My angry alcoholic father ruined my psyche. I didnt want to admit that but two summers ago I finally realized I'm not just a weird little dude with a quirky personality. I have some serious anger management issues that were not getting resolved and probably standing in my way of being a happy human being as well as productive member of society. Saw a shrink and we finally reached the conclusion is was his drinking and anger and self-esteem bashing that made me what I am today. Didnt want to admit that. Its such a cliche and I was hoping it would be deeper or more complex.
It isnt.
The shit that happens to kids is considerably more influential because they dont have much world experience and everything is very significant. Victories are more glorious, defeats (mental and physical) are more disheartening.
So, like many other gen-x kids with fathers who came back scarred from Vietnam, I grew up in an angry, hateful household which is why I wan an angry hateful little kid and since I never dealt with the core issue, grew up into an angry hateful adult.

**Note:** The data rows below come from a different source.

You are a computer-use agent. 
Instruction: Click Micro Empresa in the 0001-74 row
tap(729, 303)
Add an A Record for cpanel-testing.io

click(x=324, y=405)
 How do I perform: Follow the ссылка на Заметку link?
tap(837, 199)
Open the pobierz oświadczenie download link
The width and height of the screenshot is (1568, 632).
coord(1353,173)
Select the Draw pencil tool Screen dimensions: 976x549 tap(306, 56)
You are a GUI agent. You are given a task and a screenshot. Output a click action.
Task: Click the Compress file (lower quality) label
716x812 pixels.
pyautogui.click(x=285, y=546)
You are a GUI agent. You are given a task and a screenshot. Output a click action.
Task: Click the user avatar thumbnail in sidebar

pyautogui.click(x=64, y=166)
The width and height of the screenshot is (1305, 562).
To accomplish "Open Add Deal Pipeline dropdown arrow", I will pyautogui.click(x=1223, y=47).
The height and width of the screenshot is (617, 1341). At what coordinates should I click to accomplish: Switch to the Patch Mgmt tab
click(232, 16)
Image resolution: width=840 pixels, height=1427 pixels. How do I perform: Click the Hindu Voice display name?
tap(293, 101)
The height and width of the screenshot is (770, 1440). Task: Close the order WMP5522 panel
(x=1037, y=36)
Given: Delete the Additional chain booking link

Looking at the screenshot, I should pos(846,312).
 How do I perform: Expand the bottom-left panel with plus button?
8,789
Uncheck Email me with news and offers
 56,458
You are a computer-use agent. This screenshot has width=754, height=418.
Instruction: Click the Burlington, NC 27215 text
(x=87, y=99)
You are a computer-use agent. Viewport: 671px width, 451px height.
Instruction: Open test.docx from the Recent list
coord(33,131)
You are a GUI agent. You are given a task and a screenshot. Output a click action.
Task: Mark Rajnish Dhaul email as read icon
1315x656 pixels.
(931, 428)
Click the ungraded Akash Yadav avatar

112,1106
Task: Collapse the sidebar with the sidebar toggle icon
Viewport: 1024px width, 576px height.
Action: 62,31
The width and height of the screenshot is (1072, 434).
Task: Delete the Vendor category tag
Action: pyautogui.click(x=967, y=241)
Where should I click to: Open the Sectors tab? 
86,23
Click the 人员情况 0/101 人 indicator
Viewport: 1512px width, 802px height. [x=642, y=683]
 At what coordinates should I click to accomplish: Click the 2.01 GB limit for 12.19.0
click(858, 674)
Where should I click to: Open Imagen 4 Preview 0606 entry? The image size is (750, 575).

Since discovering the real problem and learning how to deal with it I have become a shitload happier with myself, and am much easier for other people to like, so I have more friends.
Luckily I never picked up drinking as a habit cuz I seriously think that would have destroyed me before I left the Navy.
Oh, and doubt I have more successes than you. Being happy hasnt changed the fact I been outta work 3 years with no job in sight. No real girlfriend for 4 years. No sex with easy sluts in just under 3 years. No real friends (trust in life and death) since I left the Navy 5 years ago.